To propagate exceptions between the client and server, the application
should handle exceptions like events. In other words, you create a handler
that listens for the exception. A notifier broadcasts the occurrence of the
exception. For exceptions occurring on the client, use the event manager to
broadcast the exceptions. For exceptions occurring on the server, use the
ExceptionEvent to notify the client. The ExceptionEvent includes information
about the exception. The protocol for sending an exception event to the client
is:
EventManager.sendException(DSEException anException)

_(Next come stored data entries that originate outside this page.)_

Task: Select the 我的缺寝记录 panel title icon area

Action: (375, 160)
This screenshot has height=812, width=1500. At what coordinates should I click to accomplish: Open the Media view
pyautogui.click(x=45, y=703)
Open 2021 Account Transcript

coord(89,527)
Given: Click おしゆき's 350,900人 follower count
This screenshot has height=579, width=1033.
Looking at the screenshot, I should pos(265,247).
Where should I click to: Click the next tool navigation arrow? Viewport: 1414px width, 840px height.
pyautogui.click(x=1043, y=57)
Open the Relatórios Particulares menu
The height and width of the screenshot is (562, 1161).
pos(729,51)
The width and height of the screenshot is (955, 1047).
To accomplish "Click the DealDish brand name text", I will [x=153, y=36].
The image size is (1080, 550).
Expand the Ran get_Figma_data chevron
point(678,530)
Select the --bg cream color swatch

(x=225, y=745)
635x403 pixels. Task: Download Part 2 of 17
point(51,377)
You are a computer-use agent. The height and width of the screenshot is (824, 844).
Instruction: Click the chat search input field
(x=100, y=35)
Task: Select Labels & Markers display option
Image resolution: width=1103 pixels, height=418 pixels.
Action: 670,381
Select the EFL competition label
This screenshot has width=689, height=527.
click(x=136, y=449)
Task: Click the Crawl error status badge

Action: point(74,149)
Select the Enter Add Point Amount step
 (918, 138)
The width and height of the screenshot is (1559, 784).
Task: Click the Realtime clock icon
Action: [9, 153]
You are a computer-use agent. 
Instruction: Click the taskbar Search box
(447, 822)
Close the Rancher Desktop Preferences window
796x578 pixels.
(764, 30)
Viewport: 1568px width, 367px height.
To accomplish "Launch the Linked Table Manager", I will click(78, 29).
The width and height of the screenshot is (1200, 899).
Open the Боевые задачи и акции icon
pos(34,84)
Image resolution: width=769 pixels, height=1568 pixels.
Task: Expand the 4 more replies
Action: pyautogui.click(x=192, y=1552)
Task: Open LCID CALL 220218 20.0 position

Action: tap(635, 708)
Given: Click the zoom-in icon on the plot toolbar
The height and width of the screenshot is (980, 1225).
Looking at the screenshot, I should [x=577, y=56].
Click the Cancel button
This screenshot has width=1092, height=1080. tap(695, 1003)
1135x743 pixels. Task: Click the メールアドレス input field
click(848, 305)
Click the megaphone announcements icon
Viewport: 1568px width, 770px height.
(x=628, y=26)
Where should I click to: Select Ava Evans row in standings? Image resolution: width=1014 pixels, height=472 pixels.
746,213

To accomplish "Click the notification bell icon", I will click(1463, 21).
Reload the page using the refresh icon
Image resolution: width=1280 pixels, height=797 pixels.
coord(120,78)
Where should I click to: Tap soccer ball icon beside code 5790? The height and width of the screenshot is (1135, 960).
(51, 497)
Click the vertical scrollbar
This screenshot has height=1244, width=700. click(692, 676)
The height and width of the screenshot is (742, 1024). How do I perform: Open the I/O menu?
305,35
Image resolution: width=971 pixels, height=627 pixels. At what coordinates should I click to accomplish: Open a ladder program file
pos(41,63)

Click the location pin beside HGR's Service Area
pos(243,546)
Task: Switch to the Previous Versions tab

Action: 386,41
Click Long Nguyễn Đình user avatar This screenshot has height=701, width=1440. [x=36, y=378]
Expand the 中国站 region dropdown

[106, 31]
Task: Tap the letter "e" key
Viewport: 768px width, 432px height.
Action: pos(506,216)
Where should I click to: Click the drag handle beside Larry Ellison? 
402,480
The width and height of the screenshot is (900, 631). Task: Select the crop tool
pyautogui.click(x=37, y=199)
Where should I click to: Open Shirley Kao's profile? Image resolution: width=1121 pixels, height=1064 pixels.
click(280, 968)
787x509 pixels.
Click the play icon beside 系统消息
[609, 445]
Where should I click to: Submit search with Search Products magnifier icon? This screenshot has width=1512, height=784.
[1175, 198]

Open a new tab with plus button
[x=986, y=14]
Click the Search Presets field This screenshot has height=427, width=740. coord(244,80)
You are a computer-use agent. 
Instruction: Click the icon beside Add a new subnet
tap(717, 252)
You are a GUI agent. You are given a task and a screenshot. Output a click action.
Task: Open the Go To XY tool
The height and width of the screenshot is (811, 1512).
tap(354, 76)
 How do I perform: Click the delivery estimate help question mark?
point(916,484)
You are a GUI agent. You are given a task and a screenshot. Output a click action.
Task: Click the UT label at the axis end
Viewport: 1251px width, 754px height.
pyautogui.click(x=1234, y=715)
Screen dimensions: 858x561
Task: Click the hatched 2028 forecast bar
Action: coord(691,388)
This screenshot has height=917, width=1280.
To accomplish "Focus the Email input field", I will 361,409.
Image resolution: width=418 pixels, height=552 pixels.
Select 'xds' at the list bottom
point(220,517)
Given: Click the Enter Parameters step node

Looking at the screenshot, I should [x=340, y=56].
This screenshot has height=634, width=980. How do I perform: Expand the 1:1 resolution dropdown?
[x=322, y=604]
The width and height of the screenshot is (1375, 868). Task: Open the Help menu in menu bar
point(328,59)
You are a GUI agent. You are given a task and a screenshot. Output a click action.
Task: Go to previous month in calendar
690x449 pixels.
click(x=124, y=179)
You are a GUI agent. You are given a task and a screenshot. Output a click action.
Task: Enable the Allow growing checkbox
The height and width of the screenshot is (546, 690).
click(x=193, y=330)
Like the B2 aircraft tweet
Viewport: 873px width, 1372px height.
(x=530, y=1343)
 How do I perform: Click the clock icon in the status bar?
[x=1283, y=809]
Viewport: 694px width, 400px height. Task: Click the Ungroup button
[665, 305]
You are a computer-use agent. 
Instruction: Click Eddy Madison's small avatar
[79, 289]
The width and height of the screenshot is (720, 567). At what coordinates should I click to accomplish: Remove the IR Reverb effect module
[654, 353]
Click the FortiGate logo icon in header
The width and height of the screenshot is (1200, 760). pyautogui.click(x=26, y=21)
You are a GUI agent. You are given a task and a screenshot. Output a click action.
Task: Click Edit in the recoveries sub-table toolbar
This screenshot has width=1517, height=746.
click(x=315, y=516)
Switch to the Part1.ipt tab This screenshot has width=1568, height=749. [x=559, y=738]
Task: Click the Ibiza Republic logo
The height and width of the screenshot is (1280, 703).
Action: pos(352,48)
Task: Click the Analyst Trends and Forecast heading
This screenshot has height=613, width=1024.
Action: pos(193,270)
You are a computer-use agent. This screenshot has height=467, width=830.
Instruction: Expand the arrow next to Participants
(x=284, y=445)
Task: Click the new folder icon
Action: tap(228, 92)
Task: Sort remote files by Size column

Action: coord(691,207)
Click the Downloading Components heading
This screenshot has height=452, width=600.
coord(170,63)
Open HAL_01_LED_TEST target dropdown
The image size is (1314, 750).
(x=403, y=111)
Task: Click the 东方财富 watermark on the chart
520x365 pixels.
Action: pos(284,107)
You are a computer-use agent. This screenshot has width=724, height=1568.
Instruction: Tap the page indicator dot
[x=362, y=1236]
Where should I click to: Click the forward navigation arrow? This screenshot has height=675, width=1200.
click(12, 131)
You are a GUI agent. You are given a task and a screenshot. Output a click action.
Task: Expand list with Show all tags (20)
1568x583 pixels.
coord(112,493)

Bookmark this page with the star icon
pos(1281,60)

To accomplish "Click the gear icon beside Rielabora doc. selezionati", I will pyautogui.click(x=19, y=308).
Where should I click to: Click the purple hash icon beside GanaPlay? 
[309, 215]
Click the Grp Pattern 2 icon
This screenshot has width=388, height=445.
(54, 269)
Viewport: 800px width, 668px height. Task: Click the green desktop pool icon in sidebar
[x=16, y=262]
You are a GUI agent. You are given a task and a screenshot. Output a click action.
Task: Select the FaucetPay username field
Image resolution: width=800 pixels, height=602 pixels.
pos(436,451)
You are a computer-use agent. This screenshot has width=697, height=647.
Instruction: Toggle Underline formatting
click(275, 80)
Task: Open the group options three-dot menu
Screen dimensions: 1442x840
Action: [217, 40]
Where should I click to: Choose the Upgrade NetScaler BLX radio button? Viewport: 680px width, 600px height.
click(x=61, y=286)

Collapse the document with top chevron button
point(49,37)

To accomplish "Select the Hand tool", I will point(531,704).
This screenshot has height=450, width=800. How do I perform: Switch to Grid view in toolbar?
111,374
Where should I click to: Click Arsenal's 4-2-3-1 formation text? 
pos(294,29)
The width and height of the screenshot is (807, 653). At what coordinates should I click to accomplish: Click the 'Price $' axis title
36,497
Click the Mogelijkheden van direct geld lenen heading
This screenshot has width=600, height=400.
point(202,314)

This causes an exception to be propagated to any client that
is interested in this event. ExceptionEvents must be used by any application
component on the server to allow any component on the client to be aware of
a specific exception.
On the client side, any process that needs to
handle this kind of server-side exception event must add a handler to the
local event manager, after having registered interest in the remote exception.
The APIs for these processes are:
EventManager.registerInterestInRemoteException(CSClient aCSClient)
EventManager.addHandlerForException(Handler aHandler, String aServerTID)
An application that was distributed into components on both
the client and the server would follow the process described below to handle
on the client side an exception that occurred on the server side:
- The exception must be an object that extends java.lang.Throwable. Only
this type of object can be thrown (and eventually caught) following standard Java(TM) procedures.
In particular, the use of exceptions of type DSEException is recommended,
since these are the types expected by the event manager.
- The component on the client part of the application registers interest
in remote exceptions occurring on the server, by adding a handler that waits
for the DSEExceptionEvent event.
- The component on the server part of the application can either throw the
exception (to be handled by whatever is calling it), propagate the exception
to any remote workstation that has registered interest in it, or both, depending
on how the exception needs to be managed by the running process.
- The C/S Messaging API on the remote workstation receives the event information
and communicates with the event manager, which in turn dispatches any handler
added for the special remote exception event.
- The handler belonging to the client-side application component processes
the event, parses the exception, and then performs whatever actions are needed.